• **What you have to do**:
Rewrite the entries below, substituting "screen capture" for every "screenshot" and leaving everything else as it is. Omit the pictures from your version.

• **Given data**:
§ §
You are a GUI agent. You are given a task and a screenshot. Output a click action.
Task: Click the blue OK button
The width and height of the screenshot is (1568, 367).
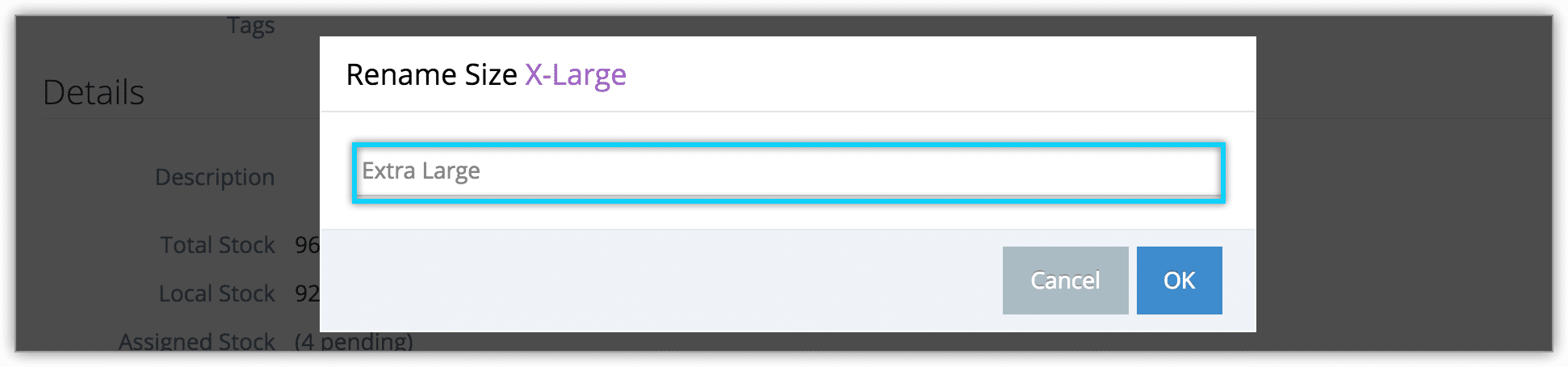[x=1179, y=281]
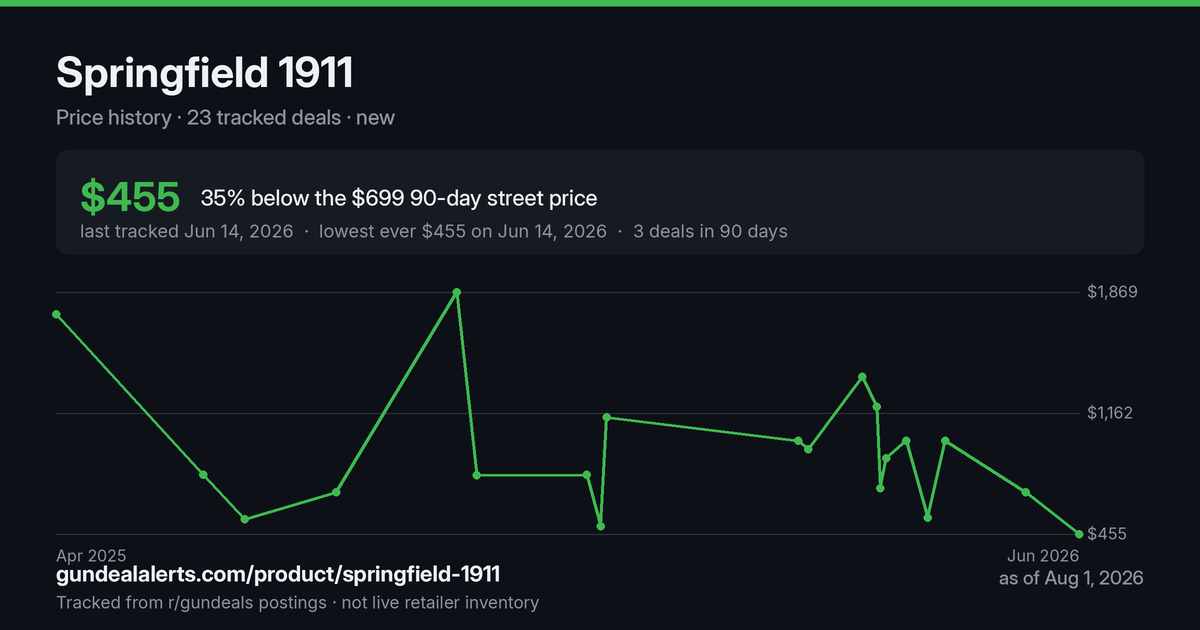The image size is (1200, 630).
Task: Click the Jun 2026 x-axis label
Action: (1043, 555)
§ §
• **The response**:
You are a GUI agent. You are given a task and a screen capture. Output a click action.
Task: Click the blue OK button
The width and height of the screen capture is (1568, 367).
[x=1179, y=281]
The image size is (1200, 630).
Task: Click the Jun 2026 x-axis label
Action: (1043, 555)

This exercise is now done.